Despite rising interest in ESG, strategy is still primarily driven by business metrics, both globally as well as in India. Most CEOs have goals related to nonfinancial outcomes such as customer satisfaction, employee engagement, and automation or digitization included in their long-term strategy. In strategies and compensation, less well represented are targets related to workforce gender representation and climate mitigation and adaptation.

  • 81% and 75% of India CEOs include customer satisfaction and employee engagement metrics respectively in their company’s long-term corporate strategy.
  • 78% of India CEOs include automation and digitisation goals in their company’s long-term corporate strategy.
  • 17% and 14% of India CEOs factor in gender representation and greenhouse gas emissions respectively in their company’s annual bonus or long-term incentive plans.

The diverse paths to net-zero

It is heartening to note that of the Indian companies that participated in the survey, 27% already have a net-zero commitment (22% globally) in place, 40% are in the process of developing and articulating their commitments (29% globally), and only 30% have neither made nor are in the process of making any net-zero commitment (globally 44%).

At the sector level, energy, utilities, and resources are the most represented ones among those that have made net-zero commitments.

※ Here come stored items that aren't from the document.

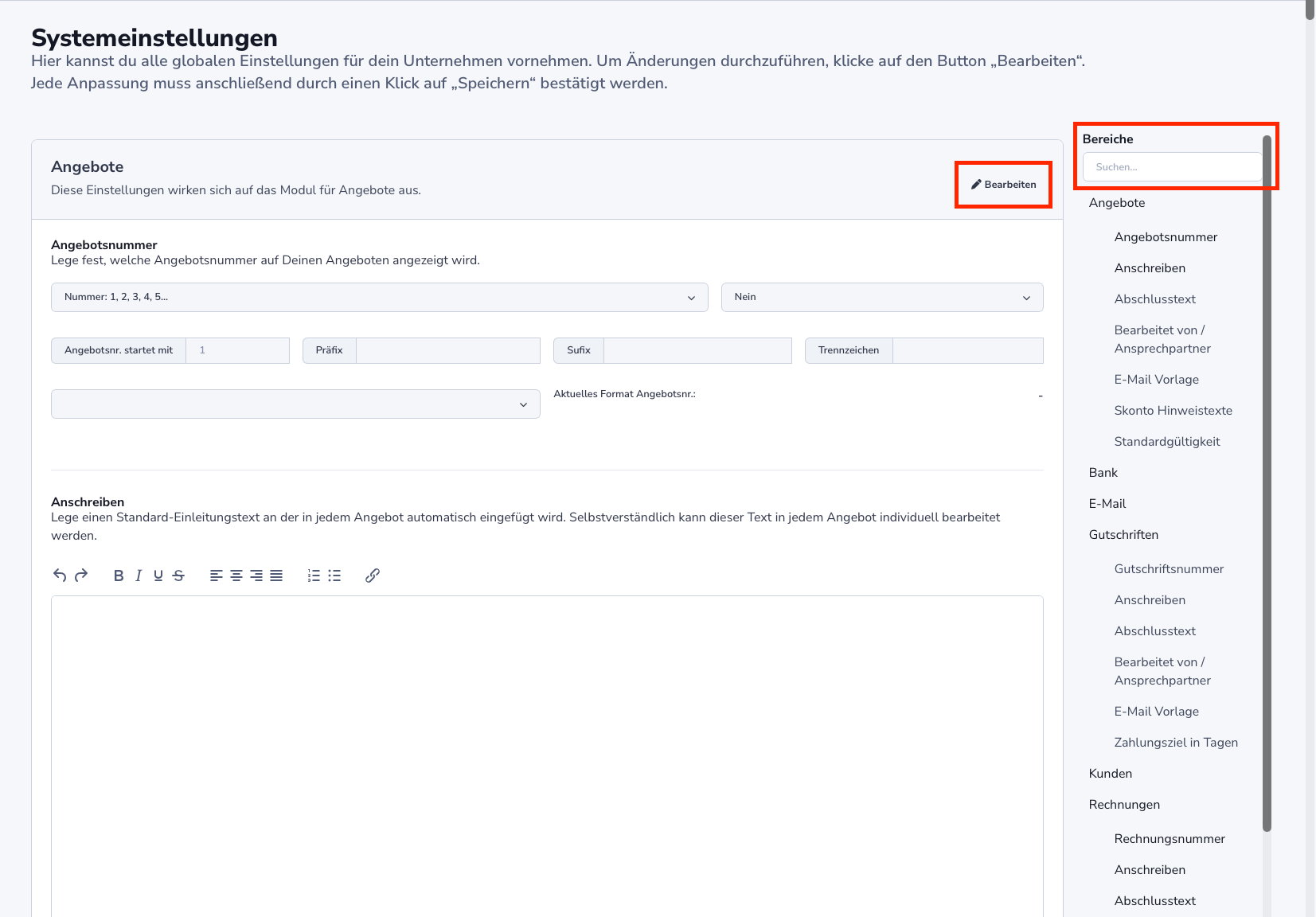
Task: Click the redo arrow icon
Action: click(81, 576)
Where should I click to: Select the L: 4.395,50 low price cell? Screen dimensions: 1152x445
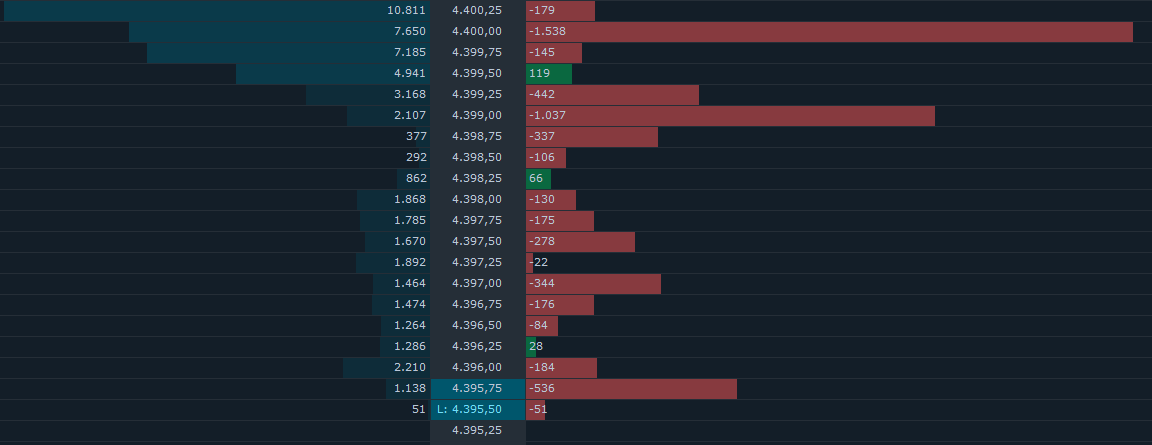pos(477,409)
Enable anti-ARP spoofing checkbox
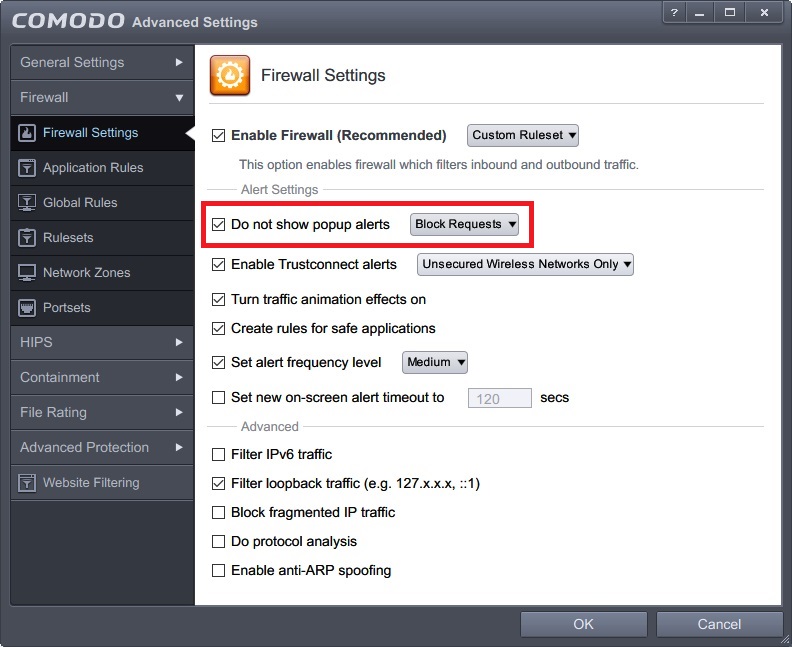This screenshot has height=647, width=792. [x=219, y=570]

This reinforces the fact that high-emitting (and hard-to-abate) industries are often front and centre when it comes to climate action, placing them in the complex but critical role of problem-contributor and problem-solver.

Recalibrating skills

The survey results point to capability-building priorities related to cyber security, the cultivation of trust, and the measurement and management of decarbonization. When leaders are stretching to reimagine their organizations’ place in the world and juggling an ever-broader array of competing priorities, growth mindsets, empathy, and a willingness to embrace, debate and dissent become more important than ever. This is interlinked with the need to adopt a democratic yet firm approach to drive reskilling and upskilling as priority programmes to ensure stronger corporate culture, effective governance, transparent and integral disclosure, greater innovation, and higher workforce productivity.

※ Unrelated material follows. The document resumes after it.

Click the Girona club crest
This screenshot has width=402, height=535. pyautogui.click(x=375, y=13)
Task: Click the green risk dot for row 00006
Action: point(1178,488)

Looking forward – priorities for the CEO

The opportunity – and the challenge – is clear: Progress on society’s toughest problems will be limited without bold action from CEOs stewarding critical corporate resources. Near-term financial imperatives remain mission-critical, even as broader societal needs demand more mindshare. Moreover, to drive the growth agenda, build trust and deliver sustained outcomes driven by human-led tech enablement, organizations have to substantially strengthen the following supply chain capabilities to ensure the availability of products for evolving consumer needs:

  • Build segmented supply chains to service the shift in consumer expectations across new channel models such as direct to consumer and e-commerce.
  • Build digital supply chains that would enable organizations to prioritize differential service expectations of consumers and across channels. This would also build visibility across supply chains and help design supply chains that are more responsive to volatile demands.
  • Work on strong digital collaboration models with ecosystem players leveraging emerging technologies to counter disruptions through visibility, transparency, and simulation capabilities at scale and speed.
  • Diversify supply chain risks by a calibrated shift from global to diversified global to localized models for strategic requirements.
  • Reimagine supply chains for ESG considerations across value chains, including ecosystem players (suppliers, distributors, technology players) – to realize net-zero targets by reducing, reusing, recycling, and removing carbon, thereby enhancing the positive environmental and societal impacts through effective collaborations.